### ABOUT THIS EXERCISE
The expected output is every entry below, exact in every character.

──────────

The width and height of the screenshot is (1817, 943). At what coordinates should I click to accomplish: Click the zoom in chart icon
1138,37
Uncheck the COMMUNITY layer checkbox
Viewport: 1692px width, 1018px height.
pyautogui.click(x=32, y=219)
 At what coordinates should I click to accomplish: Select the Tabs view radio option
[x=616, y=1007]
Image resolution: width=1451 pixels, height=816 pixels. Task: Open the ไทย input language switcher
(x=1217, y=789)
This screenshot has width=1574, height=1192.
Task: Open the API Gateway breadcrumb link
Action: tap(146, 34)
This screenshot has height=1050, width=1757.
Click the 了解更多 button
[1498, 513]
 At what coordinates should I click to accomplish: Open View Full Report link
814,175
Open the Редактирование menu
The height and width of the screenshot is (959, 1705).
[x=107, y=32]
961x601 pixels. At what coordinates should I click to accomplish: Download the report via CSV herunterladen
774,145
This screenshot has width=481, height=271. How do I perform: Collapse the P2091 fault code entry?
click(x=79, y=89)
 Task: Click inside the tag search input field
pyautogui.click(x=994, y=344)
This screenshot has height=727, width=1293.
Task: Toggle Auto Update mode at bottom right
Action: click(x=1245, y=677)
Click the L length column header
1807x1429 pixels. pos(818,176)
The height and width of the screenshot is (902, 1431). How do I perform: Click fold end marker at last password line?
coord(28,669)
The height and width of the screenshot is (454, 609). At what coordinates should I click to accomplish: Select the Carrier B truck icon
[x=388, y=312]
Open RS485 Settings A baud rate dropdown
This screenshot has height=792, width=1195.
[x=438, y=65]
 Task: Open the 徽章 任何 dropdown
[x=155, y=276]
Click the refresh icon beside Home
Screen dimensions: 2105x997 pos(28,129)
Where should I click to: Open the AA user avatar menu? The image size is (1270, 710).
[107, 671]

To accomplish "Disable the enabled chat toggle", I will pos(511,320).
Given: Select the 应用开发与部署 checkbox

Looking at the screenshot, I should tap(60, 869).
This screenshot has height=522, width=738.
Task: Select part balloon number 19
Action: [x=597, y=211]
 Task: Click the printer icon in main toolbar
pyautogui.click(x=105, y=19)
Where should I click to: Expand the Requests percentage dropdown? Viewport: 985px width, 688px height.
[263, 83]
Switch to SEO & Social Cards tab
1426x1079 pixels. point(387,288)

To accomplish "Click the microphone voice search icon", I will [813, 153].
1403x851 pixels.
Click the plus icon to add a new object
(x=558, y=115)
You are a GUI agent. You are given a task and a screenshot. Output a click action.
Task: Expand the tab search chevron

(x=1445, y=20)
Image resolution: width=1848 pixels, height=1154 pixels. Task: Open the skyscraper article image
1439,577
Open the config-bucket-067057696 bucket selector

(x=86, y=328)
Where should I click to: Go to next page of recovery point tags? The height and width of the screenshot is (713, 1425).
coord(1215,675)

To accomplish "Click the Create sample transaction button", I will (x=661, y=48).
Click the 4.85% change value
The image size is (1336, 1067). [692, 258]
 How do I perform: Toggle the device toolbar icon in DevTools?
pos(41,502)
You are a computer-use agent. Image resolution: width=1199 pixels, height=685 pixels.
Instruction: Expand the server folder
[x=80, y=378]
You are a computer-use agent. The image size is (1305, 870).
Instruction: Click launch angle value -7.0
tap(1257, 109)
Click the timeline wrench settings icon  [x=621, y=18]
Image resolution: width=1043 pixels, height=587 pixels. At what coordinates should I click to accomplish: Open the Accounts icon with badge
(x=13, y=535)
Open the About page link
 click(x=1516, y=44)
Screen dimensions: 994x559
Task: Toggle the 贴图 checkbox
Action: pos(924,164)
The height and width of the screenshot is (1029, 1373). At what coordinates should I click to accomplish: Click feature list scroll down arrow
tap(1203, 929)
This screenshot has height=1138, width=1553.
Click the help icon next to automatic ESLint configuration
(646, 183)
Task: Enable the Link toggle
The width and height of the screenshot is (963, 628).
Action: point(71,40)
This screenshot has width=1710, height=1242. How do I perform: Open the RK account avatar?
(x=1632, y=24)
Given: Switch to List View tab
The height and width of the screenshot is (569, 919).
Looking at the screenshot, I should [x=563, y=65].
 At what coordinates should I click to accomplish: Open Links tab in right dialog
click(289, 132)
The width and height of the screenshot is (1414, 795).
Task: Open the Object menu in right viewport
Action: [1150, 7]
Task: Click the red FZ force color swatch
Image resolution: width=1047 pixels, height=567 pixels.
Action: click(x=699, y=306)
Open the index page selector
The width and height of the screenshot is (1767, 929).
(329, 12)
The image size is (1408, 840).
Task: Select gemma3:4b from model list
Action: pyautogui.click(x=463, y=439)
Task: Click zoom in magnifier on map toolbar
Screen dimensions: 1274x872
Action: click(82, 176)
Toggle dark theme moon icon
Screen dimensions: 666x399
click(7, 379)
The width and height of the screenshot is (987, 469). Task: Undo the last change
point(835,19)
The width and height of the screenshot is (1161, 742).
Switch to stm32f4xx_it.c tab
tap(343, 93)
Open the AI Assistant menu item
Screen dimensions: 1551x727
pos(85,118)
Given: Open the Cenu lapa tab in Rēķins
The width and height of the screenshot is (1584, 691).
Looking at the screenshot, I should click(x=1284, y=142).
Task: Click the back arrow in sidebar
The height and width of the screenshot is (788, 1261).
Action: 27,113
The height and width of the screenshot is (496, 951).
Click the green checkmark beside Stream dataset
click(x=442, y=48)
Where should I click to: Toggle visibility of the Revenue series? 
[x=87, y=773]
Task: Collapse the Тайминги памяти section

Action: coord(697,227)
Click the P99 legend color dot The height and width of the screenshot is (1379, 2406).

──────────

### COMPLETED TASK
The width and height of the screenshot is (1817, 943). At what coordinates should I click to accomplish: Click the zoom in chart icon
1138,37
Uncheck the COMMUNITY layer checkbox
Viewport: 1692px width, 1018px height.
pyautogui.click(x=32, y=219)
 At what coordinates should I click to accomplish: Select the Tabs view radio option
[x=616, y=1007]
Image resolution: width=1451 pixels, height=816 pixels. Task: Open the ไทย input language switcher
(x=1217, y=789)
This screenshot has width=1574, height=1192.
Task: Open the API Gateway breadcrumb link
Action: tap(146, 34)
This screenshot has height=1050, width=1757.
Click the 了解更多 button
[1498, 513]
 At what coordinates should I click to accomplish: Open View Full Report link
814,175
Open the Редактирование menu
The height and width of the screenshot is (959, 1705).
[x=107, y=32]
961x601 pixels. At what coordinates should I click to accomplish: Download the report via CSV herunterladen
774,145
This screenshot has width=481, height=271. How do I perform: Collapse the P2091 fault code entry?
click(x=79, y=89)
 Task: Click inside the tag search input field
pyautogui.click(x=994, y=344)
This screenshot has height=727, width=1293.
Task: Toggle Auto Update mode at bottom right
Action: click(x=1245, y=677)
Click the L length column header
1807x1429 pixels. pos(818,176)
The height and width of the screenshot is (902, 1431). How do I perform: Click fold end marker at last password line?
coord(28,669)
The height and width of the screenshot is (454, 609). At what coordinates should I click to accomplish: Select the Carrier B truck icon
[x=388, y=312]
Open RS485 Settings A baud rate dropdown
This screenshot has height=792, width=1195.
[x=438, y=65]
 Task: Open the 徽章 任何 dropdown
[x=155, y=276]
Click the refresh icon beside Home
Screen dimensions: 2105x997 pos(28,129)
Where should I click to: Open the AA user avatar menu? The image size is (1270, 710).
[107, 671]

To accomplish "Disable the enabled chat toggle", I will pos(511,320).
Given: Select the 应用开发与部署 checkbox

Looking at the screenshot, I should tap(60, 869).
This screenshot has height=522, width=738.
Task: Select part balloon number 19
Action: [x=597, y=211]
 Task: Click the printer icon in main toolbar
pyautogui.click(x=105, y=19)
Where should I click to: Expand the Requests percentage dropdown? Viewport: 985px width, 688px height.
[263, 83]
Switch to SEO & Social Cards tab
1426x1079 pixels. point(387,288)

To accomplish "Click the microphone voice search icon", I will [813, 153].
1403x851 pixels.
Click the plus icon to add a new object
(x=558, y=115)
You are a GUI agent. You are given a task and a screenshot. Output a click action.
Task: Expand the tab search chevron

(x=1445, y=20)
Image resolution: width=1848 pixels, height=1154 pixels. Task: Open the skyscraper article image
1439,577
Open the config-bucket-067057696 bucket selector

(x=86, y=328)
Where should I click to: Go to next page of recovery point tags? The height and width of the screenshot is (713, 1425).
coord(1215,675)

To accomplish "Click the Create sample transaction button", I will (x=661, y=48).
Click the 4.85% change value
The image size is (1336, 1067). [692, 258]
 How do I perform: Toggle the device toolbar icon in DevTools?
pos(41,502)
You are a computer-use agent. Image resolution: width=1199 pixels, height=685 pixels.
Instruction: Expand the server folder
[x=80, y=378]
You are a computer-use agent. The image size is (1305, 870).
Instruction: Click launch angle value -7.0
tap(1257, 109)
Click the timeline wrench settings icon  [x=621, y=18]
Image resolution: width=1043 pixels, height=587 pixels. At what coordinates should I click to accomplish: Open the Accounts icon with badge
(x=13, y=535)
Open the About page link
 click(x=1516, y=44)
Screen dimensions: 994x559
Task: Toggle the 贴图 checkbox
Action: pos(924,164)
The height and width of the screenshot is (1029, 1373). At what coordinates should I click to accomplish: Click feature list scroll down arrow
tap(1203, 929)
This screenshot has height=1138, width=1553.
Click the help icon next to automatic ESLint configuration
(646, 183)
Task: Enable the Link toggle
The width and height of the screenshot is (963, 628).
Action: point(71,40)
This screenshot has width=1710, height=1242. How do I perform: Open the RK account avatar?
(x=1632, y=24)
Given: Switch to List View tab
The height and width of the screenshot is (569, 919).
Looking at the screenshot, I should [x=563, y=65].
 At what coordinates should I click to accomplish: Open Links tab in right dialog
click(289, 132)
The width and height of the screenshot is (1414, 795).
Task: Open the Object menu in right viewport
Action: [1150, 7]
Task: Click the red FZ force color swatch
Image resolution: width=1047 pixels, height=567 pixels.
Action: click(x=699, y=306)
Open the index page selector
The width and height of the screenshot is (1767, 929).
(329, 12)
The image size is (1408, 840).
Task: Select gemma3:4b from model list
Action: pyautogui.click(x=463, y=439)
Task: Click zoom in magnifier on map toolbar
Screen dimensions: 1274x872
Action: click(82, 176)
Toggle dark theme moon icon
Screen dimensions: 666x399
click(7, 379)
The width and height of the screenshot is (987, 469). Task: Undo the last change
point(835,19)
The width and height of the screenshot is (1161, 742).
Switch to stm32f4xx_it.c tab
tap(343, 93)
Open the AI Assistant menu item
Screen dimensions: 1551x727
pos(85,118)
Given: Open the Cenu lapa tab in Rēķins
The width and height of the screenshot is (1584, 691).
Looking at the screenshot, I should click(x=1284, y=142).
Task: Click the back arrow in sidebar
The height and width of the screenshot is (788, 1261).
Action: 27,113
The height and width of the screenshot is (496, 951).
Click the green checkmark beside Stream dataset
click(x=442, y=48)
Where should I click to: Toggle visibility of the Revenue series? 
[x=87, y=773]
Task: Collapse the Тайминги памяти section

Action: coord(697,227)
Click the P99 legend color dot The height and width of the screenshot is (1379, 2406).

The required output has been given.